Prompt
From the first line to the last, restate the data exactly, leaving out the images.

Recorded data:
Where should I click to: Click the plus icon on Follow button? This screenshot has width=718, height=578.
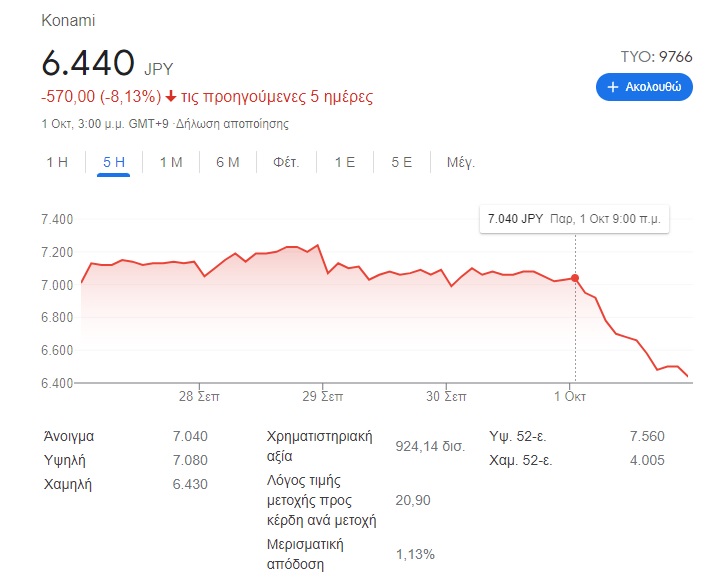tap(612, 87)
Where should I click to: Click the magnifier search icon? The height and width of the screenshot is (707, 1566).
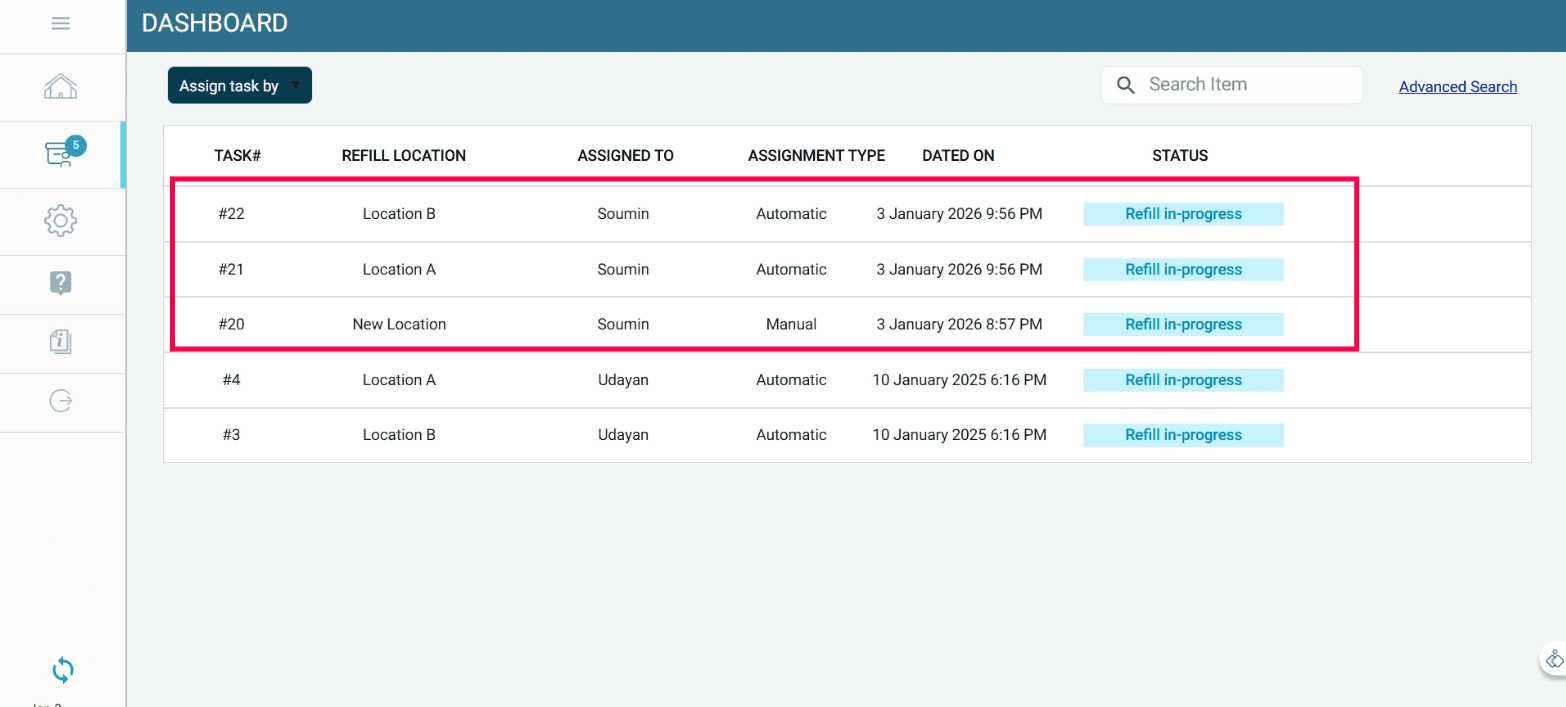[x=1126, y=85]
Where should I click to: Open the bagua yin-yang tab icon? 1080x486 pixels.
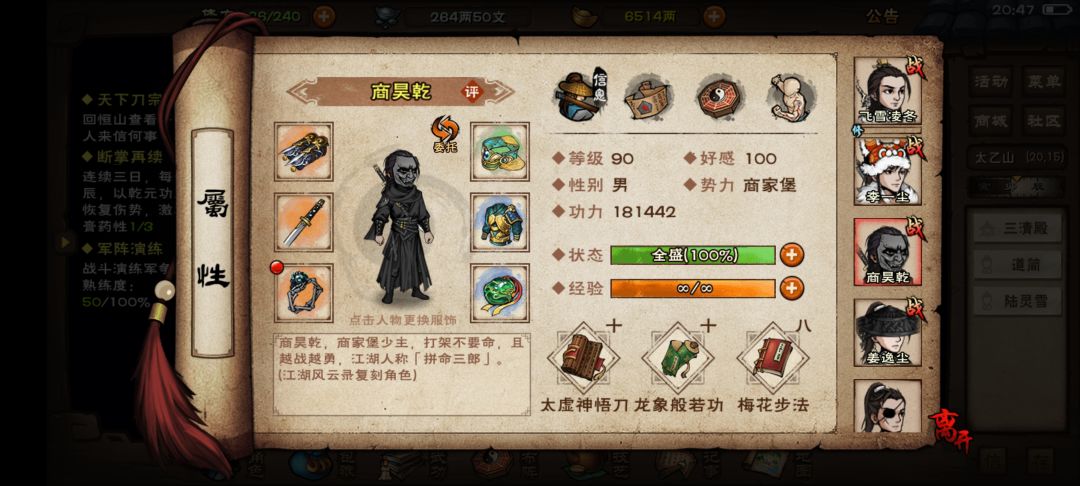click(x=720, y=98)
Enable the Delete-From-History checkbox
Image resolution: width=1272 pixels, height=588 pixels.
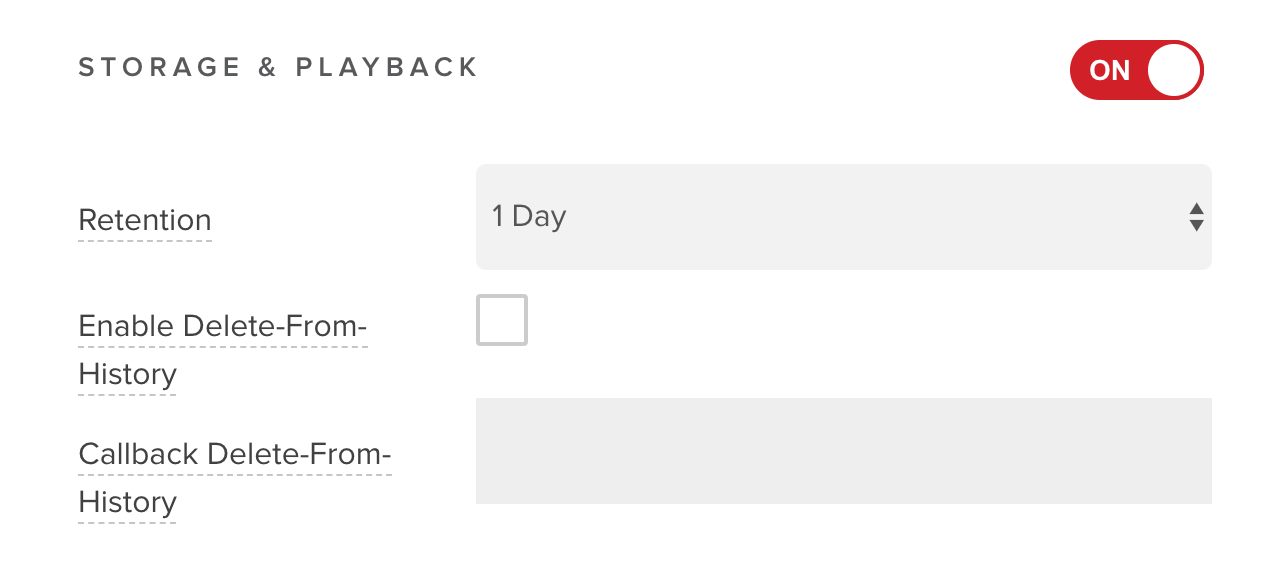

Solved exercise
Where should I click to: Click the plus icon on Follow button? This screenshot has width=718, height=578.
tap(612, 87)
Where should I click to: Click the magnifier search icon? The height and width of the screenshot is (707, 1566).
[x=1126, y=85]
Where should I click to: Open the bagua yin-yang tab icon? 1080x486 pixels.
click(x=720, y=98)
Enable the Delete-From-History checkbox
Image resolution: width=1272 pixels, height=588 pixels.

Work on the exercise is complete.